My subject is not the conflict between the Irish and the English, but rather the conflict between Catholics and Jews. Yet the two illuminate each other, an insight I first encountered in the work of the Catholic scholar John Dominic Crossan, a native Irishman. Discussing what he calls "autobiographical presuppositions," he compares his experience as a postcolonial Irishman with that of the colonized Jews of antiquity.
3
Even if my legacy as the great-nephew of a man in the middle differs from Crossan's, my reflections on my own family's version of the Irish-Jewish analogy are inspired by his.

Is it possible that something similar to the way my family misremembered its past happened in the Christian memory? Is it possible that the dominant memory of Christianity's foundational events, a memory that features Jesus' conflict with the Jews and then his followers' conflict with the Jews, by omitting or distorting the full political and social context within which those events unfolded, has enshrined a falsehood?

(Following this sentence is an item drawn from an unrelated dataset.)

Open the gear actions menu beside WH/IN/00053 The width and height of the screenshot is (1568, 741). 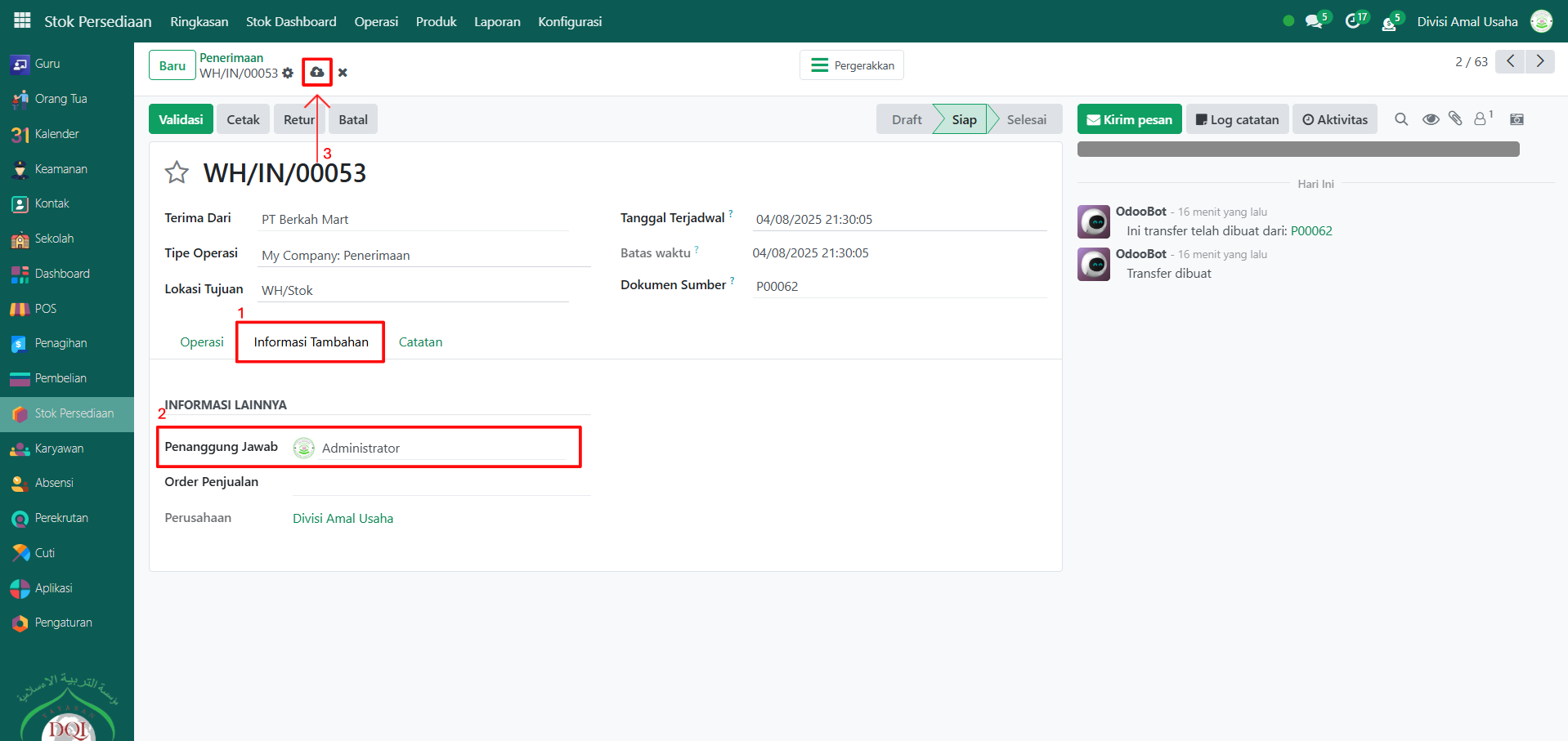coord(288,74)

Crossan and others note that the New Testament records a polemical dispute—or rather, one side of a polemical dispute—between "Christians" and "Jews" that is traced to disputes between Jesus and "Jews." As with my great-uncle, certain remembered "facts" seem clear: Jesus was put to death on a cross, as the Gospels and also the Jewish historian Flavius Josephus (37–100
C.E.),
writing at the end of the first century, testify. The main extrabiblical source of information about Palestine in the first century, Josephus was an upper-class Jew who served in the Roman army and wrote about it in
Jewish War.
His patrons included the emperor Vespasian and the emperor's son Titus. Josephus was friendly to Rome, yet the callousness of its colonial administration and the brutality of its war machine clearly come through in his writing. His important work about Judaism is
Jewish Antiquities.
He is regarded by most scholars as a more or less reliable witness,
4
although readers should always keep in mind his broad purpose of advancing his brand of establishment Judaism at the expense of marginal groups.